In United States v. King, No. 21-12963 (Jan. 23, 2023) (Rosenbaum, Grant, Tjoflat), the Court—without oral argument—affirmed the defendant’s 36-month sentence for violating his supervised release.
The Court rejected the defendant’s arguments that his sentence was substantively unreasonable. Although the defendant argued that the sentence was a major upward variance from the guideline range of 4-10 months, he repeatedly accepted responsibility, and he was less than a year away from completing his supervision, the district court acted within its discretion by weighing the 3553(a) factors.
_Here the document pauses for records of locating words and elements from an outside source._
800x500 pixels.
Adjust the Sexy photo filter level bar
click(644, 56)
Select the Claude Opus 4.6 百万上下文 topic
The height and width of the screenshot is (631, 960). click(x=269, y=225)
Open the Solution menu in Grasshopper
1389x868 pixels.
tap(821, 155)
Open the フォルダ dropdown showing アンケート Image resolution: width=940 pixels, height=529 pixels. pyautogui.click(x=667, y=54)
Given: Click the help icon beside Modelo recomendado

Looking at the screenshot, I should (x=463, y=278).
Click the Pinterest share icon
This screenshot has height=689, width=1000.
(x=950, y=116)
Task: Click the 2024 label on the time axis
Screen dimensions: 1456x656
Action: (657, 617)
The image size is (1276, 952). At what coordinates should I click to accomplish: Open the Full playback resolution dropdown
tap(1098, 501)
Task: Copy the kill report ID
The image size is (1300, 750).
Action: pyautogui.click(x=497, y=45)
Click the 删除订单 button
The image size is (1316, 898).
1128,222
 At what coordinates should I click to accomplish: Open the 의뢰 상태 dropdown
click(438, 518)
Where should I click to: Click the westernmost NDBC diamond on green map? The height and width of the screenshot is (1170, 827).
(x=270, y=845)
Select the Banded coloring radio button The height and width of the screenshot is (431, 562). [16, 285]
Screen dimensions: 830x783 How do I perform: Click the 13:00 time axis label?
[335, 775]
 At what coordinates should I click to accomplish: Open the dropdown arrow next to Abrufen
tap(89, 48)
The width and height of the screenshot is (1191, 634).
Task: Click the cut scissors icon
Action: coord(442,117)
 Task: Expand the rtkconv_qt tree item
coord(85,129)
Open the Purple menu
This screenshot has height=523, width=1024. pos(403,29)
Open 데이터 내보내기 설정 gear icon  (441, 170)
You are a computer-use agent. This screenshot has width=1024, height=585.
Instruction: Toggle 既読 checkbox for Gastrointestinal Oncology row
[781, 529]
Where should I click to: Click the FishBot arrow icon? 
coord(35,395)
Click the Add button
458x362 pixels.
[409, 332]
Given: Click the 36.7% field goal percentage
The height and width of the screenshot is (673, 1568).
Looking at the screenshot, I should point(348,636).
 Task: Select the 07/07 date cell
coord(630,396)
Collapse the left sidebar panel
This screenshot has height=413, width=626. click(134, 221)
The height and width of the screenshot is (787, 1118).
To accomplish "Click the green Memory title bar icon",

Responding to the dissent’s argument, the Court found that the district court did not commit plain error by sentencing the defendant based on his need for rehabilitation, in violation of the Supreme Court’s decision in Tapia. The defendant forfeited that issue by failing to raise it on appeal, and his argument challenging the substantive reasonableness of his sentence did not cover this procedural error. Even assuming that the district court committed an error, it did not plainly err or violate the defendant’s substantial rights. The district court does not violate Tapia merely by discussing how defendants would benefit from a drug abuse program after it imposes sentence; it errs only when it imposes or extends a sentence for the purpose of promoting rehabilitation, which did not clearly occur here.
Judge Rosenbaum dissented because she believed that the district court plainly erred by giving significant weight to rehabilitation when imposing the sentence.